New Delhi, May 19: Former Union Minister P Chidambaram said that as the fourth phase of the nationwide lockdown amid the coronavirus scare began from Monday, his thoughts were with the people of Kashmir who were in a "terrible lockdown within a lockdown."

The senior Congress leader said that at least now, the people in the rest of India will understand that he dubbed the "enormity of the injustice" done to those who were detained in Kashmir and those still under detention" immediately before and after the abrogation of Article 370 of the Indian Constitution on August 5, 2019.

Chidambaram said that former Jammu and Kashmir Chief Minister Mehbooba Mufti was the "worst sufferer" of preventive detention and even courts had shirked their constitutional duty with respect to detainees.

"The worst sufferers are Mehbooba Mufti and her senior party colleagues who are still in custody in a locked-down state in a locked-down country.
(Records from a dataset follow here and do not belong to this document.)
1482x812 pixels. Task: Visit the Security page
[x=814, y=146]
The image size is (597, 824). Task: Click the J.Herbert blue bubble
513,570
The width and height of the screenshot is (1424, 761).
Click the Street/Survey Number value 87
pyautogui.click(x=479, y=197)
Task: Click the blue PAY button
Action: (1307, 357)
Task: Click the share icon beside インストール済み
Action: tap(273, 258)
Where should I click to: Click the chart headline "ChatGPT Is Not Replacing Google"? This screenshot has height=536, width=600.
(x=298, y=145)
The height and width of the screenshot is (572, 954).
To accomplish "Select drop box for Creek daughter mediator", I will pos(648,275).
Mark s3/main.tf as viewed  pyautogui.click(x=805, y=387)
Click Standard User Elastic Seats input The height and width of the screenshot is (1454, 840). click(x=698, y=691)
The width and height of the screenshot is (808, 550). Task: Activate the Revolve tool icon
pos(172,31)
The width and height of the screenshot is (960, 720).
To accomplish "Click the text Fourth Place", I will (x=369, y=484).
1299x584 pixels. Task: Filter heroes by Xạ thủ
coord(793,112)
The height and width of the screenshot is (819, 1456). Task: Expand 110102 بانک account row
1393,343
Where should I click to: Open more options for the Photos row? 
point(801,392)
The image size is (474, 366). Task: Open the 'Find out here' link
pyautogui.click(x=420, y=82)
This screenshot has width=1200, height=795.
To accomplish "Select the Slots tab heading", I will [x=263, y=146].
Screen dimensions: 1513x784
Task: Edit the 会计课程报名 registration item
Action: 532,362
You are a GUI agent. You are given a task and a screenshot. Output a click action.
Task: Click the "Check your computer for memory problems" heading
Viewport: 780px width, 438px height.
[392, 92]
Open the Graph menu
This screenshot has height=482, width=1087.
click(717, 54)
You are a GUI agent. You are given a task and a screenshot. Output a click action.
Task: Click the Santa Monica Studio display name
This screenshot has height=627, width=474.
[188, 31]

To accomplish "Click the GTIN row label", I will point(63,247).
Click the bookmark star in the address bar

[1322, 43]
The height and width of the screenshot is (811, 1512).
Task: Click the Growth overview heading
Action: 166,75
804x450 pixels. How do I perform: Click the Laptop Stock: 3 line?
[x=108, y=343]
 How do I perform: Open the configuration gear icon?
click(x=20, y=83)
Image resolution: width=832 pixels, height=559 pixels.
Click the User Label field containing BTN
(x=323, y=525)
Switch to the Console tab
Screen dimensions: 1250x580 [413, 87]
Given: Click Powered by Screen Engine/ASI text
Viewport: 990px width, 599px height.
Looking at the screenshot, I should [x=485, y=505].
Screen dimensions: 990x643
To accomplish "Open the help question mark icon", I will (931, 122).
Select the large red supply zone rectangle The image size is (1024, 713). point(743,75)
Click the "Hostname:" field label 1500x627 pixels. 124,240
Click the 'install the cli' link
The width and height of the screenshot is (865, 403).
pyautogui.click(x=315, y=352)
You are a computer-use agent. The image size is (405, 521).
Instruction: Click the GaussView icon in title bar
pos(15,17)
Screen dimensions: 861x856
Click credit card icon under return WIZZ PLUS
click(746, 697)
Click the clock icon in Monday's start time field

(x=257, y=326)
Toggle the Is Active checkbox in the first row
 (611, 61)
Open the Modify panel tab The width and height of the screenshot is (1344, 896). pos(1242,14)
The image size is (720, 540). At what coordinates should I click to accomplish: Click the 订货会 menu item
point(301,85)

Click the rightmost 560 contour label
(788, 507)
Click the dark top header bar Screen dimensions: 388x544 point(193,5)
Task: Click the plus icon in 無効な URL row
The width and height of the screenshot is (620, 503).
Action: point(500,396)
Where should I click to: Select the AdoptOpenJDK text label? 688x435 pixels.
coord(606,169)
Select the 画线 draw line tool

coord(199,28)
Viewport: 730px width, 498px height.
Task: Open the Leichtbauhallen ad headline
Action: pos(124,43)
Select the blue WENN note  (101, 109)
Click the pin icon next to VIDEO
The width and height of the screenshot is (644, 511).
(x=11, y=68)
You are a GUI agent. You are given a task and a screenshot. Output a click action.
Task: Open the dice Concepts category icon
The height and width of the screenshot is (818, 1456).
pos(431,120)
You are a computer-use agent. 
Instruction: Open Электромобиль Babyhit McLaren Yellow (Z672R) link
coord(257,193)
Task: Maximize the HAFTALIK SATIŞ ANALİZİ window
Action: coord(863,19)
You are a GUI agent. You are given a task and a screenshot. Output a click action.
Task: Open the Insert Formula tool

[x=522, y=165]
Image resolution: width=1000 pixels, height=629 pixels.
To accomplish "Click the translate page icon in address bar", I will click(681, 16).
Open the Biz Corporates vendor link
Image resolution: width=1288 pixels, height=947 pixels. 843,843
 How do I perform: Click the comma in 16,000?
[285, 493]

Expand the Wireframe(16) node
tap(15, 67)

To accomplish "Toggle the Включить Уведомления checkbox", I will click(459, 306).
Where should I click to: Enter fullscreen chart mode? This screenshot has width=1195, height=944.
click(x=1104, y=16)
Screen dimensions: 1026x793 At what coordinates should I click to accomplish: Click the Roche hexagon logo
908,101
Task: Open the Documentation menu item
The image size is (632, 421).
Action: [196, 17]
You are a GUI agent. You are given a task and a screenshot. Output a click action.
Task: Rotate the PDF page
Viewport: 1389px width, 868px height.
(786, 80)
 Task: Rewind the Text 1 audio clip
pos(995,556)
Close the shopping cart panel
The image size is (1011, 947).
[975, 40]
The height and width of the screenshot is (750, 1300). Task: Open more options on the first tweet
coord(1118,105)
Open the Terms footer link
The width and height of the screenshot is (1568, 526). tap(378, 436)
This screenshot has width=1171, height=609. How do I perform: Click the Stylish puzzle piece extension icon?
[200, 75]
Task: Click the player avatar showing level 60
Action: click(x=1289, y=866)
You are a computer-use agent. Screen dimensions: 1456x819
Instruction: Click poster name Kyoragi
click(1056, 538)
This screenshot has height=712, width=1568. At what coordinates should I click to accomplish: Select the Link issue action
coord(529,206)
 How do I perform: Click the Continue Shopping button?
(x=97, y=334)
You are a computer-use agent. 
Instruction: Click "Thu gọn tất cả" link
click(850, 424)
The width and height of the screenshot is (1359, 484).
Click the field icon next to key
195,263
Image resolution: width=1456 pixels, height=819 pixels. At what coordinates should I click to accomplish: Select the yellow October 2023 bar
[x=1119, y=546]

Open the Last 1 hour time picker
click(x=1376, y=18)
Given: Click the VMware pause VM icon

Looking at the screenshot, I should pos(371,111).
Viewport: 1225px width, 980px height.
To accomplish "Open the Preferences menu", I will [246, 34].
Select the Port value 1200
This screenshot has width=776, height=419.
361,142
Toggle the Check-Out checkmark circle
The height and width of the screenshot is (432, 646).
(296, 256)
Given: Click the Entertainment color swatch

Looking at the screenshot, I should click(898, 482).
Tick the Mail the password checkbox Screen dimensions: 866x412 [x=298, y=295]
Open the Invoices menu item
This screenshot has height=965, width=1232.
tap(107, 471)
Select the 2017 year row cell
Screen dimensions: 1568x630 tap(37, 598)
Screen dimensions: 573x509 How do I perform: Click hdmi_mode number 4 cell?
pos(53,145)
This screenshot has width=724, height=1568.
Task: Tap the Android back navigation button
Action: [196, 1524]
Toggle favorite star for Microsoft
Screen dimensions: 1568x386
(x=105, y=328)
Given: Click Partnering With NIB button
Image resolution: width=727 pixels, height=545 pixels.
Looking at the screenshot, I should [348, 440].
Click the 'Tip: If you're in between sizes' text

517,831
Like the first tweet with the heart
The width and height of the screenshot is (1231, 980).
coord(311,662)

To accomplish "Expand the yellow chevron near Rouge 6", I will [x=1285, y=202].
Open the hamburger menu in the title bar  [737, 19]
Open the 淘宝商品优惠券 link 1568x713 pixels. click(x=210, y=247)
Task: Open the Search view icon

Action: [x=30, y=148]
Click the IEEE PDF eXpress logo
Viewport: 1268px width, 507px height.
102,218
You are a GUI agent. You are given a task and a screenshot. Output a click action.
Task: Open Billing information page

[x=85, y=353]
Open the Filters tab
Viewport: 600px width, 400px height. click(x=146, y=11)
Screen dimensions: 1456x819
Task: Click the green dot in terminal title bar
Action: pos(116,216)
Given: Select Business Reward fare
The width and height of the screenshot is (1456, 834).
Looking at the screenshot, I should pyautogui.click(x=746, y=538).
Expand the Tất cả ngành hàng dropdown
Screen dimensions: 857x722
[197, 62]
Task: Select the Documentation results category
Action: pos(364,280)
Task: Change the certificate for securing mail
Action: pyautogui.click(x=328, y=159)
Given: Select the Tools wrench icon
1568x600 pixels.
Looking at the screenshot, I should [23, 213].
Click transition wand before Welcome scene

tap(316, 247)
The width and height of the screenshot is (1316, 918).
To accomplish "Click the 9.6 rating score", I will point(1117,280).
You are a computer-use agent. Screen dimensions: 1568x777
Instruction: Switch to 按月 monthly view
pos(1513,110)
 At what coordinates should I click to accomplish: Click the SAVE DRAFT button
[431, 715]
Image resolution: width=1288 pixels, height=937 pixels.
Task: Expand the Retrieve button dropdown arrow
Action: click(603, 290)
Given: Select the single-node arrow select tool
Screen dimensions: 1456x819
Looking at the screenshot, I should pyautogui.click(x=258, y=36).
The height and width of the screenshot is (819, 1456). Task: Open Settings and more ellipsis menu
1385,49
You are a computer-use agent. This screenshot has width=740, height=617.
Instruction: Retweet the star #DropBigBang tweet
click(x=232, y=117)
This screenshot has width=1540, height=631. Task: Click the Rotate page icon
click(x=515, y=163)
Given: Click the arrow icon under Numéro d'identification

They are deprived of every human right," he said in a statement.

"I cannot believe that for nearly 10 months, the courts will shirk their constitutional duty to protect the human rights of citizens," he added.

The detention on Mehbooba Mufti under the Public Safety Act (PSA) had been extended for three more months on May 5. Booked under the stringent PSA, she was initially kept at the Hari Niwas guesthouse in Srinagar but later shifted to a Tourism Department hut in the Chashma Shahi area.

She was shifted to her Gupkar Road official residence on April 7.

Besides Mehbooba Mufti, two other former Chief Ministers -- Omar Abdullah and his father Farooq Abdullah -- were also detained under the PSA but later released.